Risk Reducing Surgery Lowers Likelihood of Breast and Ovarian Cancer; Decreases Mortality of BRCA and BRCA Mutation Carriers.
by Lisa Rezende, PhD
The question haunts all women who learn they carry a BRCA mutation: what do I do now? One choice many women make is to remove their ovaries and/or breasts to reduce their risk of ovarian and breast cancers. While this choice seems like a “no-brainer” to some high-risk women, it is not without controversy, as these surgeries carry risks and consequences. A new study reported in the Journal of the American Medical Association shows that risk-reducing surgeries not only decrease cancer risk but also increase the life span of BRCA1/2 mutation carriers.

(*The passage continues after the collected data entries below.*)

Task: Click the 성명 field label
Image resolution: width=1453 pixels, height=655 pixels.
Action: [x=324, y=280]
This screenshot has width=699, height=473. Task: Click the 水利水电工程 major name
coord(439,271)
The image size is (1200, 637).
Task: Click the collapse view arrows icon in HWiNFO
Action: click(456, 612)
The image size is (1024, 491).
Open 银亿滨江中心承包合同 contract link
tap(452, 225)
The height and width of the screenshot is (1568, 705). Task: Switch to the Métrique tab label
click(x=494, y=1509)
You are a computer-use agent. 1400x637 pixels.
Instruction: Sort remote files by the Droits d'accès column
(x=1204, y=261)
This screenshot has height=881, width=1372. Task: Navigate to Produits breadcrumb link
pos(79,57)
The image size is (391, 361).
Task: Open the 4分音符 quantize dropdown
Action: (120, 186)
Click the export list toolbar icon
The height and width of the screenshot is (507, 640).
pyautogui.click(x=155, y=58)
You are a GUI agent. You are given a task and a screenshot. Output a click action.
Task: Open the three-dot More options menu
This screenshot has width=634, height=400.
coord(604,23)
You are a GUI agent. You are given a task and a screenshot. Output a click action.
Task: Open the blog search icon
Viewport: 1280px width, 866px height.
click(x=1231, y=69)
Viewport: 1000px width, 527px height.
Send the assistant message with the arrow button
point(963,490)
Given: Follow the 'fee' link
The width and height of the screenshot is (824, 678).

Gathering a large cohort of women is critical to address common questions such as “Is a given strategy more effective for BRCA1 mutation carriers than BRCA2 mutation carriers?” or “Is one strategy more effective than another in preventing cancer or prolonging survival in mutation carriers?” This published study is particularly meaningful because enough patients participated to allow researchers to analyze the effects of risk-reducing surgeries by mutation status and look at the effect on previvors (unaffected carriers) as well as survivors.
Over 2,000 women participated; about half chose to undergo one or more risk-reducing surgery. The compelling results showed that risk-reducing surgeries significantly reduced cancer diagnoses, and that risk-reducing removal of ovaries lowered cancer-related deaths:
- Risk-reducing mastectomy was associated with a decreased chance of breast cancer in women with BRCA1/2 mutations. None of the study participants were diagnosed with breast cancer in the three years after their mastectomy. In contrast, about 7% of women who did not undergo risk-reducing mastectomy were diagnosed with breast cancer during the same period.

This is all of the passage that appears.